飽和透水係数の測定は、土壌環境分析法II.10 定水位法または変水位法(日本土壌肥料学会監修、土壌環境分析法編集委員会編)によることができる。
【0009】
(保水量)
培土の保水量は、160以上、好ましくは165以上、より好ましくは170以上である。上限は、230以下、好ましくは225以下、より好ましくは220以下である。従って、160~230L/m3、好ましくは165~225L/m3、より好ましくは170~220L/m3である。これにより、保持できる水分量を高めることができるので、散水頻度を減らし、肥料分を培土中に留めることが容易となる。
保水量は、pF1.5~2.7の時の有効水分であり、土壌環境分析法II.9 加圧板法及び遠心法(日本土壌肥料学会監修、土壌環境分析法編集委員会編)により測定できる。
【0010】
(培土の例)
培土の組成は、飽和透水係数と保水量が上述の範囲であればよく特に限定されない。例えば、砂、土(例、赤玉土、鹿沼土)等の自然土壌;籾殻燻炭、ココナッツ繊維、バーミキュライト、パーライト、ピートモス、ガラスビーズ、籾殻等の人工土壌;発泡フェノール樹脂、ロックウール等の多孔性成形品;固化剤(例、寒天又はゲランガム)、これらのうち2以上の組み合わせが挙げられ、2以上の組み合わせが好ましく、2種以上の人工土壌を少なくとも含む組み合わせ、又は、1種以上の人工土壌と1種以上の自然土壌とを少なくとも含む組み合わせが好ましい。ココナッツ繊維は、ココピート(ココナツハスク:ココヤシの果皮から得られる繊維及びその残渣の粉砕物)が好ましい。

◆ ◆ ◆

-- 実施課題 --
A – 一覧の冒頭の行から「coord(201,570)」を含む行までの部分を、「GUI agent」を「interface agent」に置き換え、それ以外は変えずに改めて記してください。
B – 培土に関する本文の続きを、最後の文の後から書き継いでください。
この一覧は本文とは一切関係がありません。

-- 資料一覧 --

◆ ◆ ◆

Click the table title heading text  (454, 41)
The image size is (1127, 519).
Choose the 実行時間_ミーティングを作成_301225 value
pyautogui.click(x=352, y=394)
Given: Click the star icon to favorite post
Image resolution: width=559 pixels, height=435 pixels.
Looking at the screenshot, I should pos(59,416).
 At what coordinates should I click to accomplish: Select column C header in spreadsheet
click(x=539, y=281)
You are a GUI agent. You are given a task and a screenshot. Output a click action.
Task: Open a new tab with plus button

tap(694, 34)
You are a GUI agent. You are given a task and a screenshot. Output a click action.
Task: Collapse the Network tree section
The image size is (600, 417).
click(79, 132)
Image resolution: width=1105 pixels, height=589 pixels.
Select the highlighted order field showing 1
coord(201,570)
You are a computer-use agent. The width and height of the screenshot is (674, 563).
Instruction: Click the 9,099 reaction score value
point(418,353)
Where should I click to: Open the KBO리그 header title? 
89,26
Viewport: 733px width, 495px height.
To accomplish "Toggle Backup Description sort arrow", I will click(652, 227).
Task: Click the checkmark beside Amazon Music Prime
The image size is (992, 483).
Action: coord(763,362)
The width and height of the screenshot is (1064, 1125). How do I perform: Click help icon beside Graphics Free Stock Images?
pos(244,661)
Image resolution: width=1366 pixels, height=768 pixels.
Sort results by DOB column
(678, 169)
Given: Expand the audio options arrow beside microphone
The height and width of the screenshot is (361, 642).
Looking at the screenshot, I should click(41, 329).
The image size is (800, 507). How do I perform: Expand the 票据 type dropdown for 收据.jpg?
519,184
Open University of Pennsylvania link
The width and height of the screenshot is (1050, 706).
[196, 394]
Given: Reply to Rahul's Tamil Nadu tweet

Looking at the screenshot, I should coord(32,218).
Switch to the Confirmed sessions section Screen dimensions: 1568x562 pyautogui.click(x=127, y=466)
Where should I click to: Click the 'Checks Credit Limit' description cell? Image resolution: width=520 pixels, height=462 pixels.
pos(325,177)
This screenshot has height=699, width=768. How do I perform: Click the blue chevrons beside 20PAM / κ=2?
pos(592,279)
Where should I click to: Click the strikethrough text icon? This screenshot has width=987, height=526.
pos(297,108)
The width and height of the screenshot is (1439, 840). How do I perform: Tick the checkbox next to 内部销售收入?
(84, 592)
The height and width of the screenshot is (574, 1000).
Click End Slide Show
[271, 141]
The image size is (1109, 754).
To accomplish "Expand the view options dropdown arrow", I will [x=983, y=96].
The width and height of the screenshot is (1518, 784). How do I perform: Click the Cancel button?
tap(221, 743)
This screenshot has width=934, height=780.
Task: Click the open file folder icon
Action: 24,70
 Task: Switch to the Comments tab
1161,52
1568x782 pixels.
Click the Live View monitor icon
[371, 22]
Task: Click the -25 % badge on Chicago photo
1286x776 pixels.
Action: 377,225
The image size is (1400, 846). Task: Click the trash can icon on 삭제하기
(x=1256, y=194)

◆ ◆ ◆

-- 課題別解答 --
A –
Click the table title heading text  (454, 41)
The image size is (1127, 519).
Choose the 実行時間_ミーティングを作成_301225 value
pyautogui.click(x=352, y=394)
Given: Click the star icon to favorite post
Image resolution: width=559 pixels, height=435 pixels.
Looking at the screenshot, I should pos(59,416).
 At what coordinates should I click to accomplish: Select column C header in spreadsheet
click(x=539, y=281)
You are a interface agent. You are given a task and a screenshot. Output a click action.
Task: Open a new tab with plus button

tap(694, 34)
You are a interface agent. You are given a task and a screenshot. Output a click action.
Task: Collapse the Network tree section
The image size is (600, 417).
click(79, 132)
Image resolution: width=1105 pixels, height=589 pixels.
Select the highlighted order field showing 1
coord(201,570)

B –
【0011】
培土は、ココナッツ繊維及びピートモスの少なくともいずれかと、これら以外の人工土壌及び自然土壌から選ばれる少なくとも1つとの組み合わせであることが好ましい。培土に占めるココナッツ繊維及びピートモス(両方含む場合にはその合計)の容量は、通常、10%以上、20%以上、30%以上、又は35%以上、好ましくは40%以上、より好ましくは50%以上、より好ましくは55%以上である。上限は、通常90%以下又は85%以下、好ましくは80%以下、より好ましくは75%以下である。ココナッツ繊維及びピートモスと組み合わせる人工土壌及び自然土壌は、粒子のサイズ(例えば、粒度分布、表面積、空隙面積)又は保水性の観点から選択すればよいが、粒度又は種類の異なる2種以上を用いることが好ましい。他の人工土壌は上記例示したものを適宜選択して利用できるが、バーミキュライトを少なくとも含むことが好ましく、粒度分布の異なる2種以上のバーミキュライトを含むことがより好ましい。粒度分布の異なる2種以上のバーミキュライトの組み合わせとしては、例えば、粒度2.5mm未満が60%以上のものと、2.5mm以上が50%以上のものの組み合わせが挙げられ、それぞれの比率は例えば55~90:45~10(好ましくは60~80:40~20)である。自然土壌は、鹿沼土及び赤玉土が好ましい。鹿沼土は鹿沼小粒土が好ましい。赤玉土は赤玉小粒土が好ましい。自然土壌は2以上の組み合わせが好ましく、鹿沼土と赤玉土の組み合わせがより好ましく、鹿沼小粒土と赤玉小粒土の組み合わせが更に好ましい。鹿沼土と赤玉土の組み合わせにおいて、両者の容量比(鹿沼土/赤玉土)は、通常0.01~100、好ましくは0.1~10、より好ましくは0.5~5である。
【0012】
(他の成分-元肥など)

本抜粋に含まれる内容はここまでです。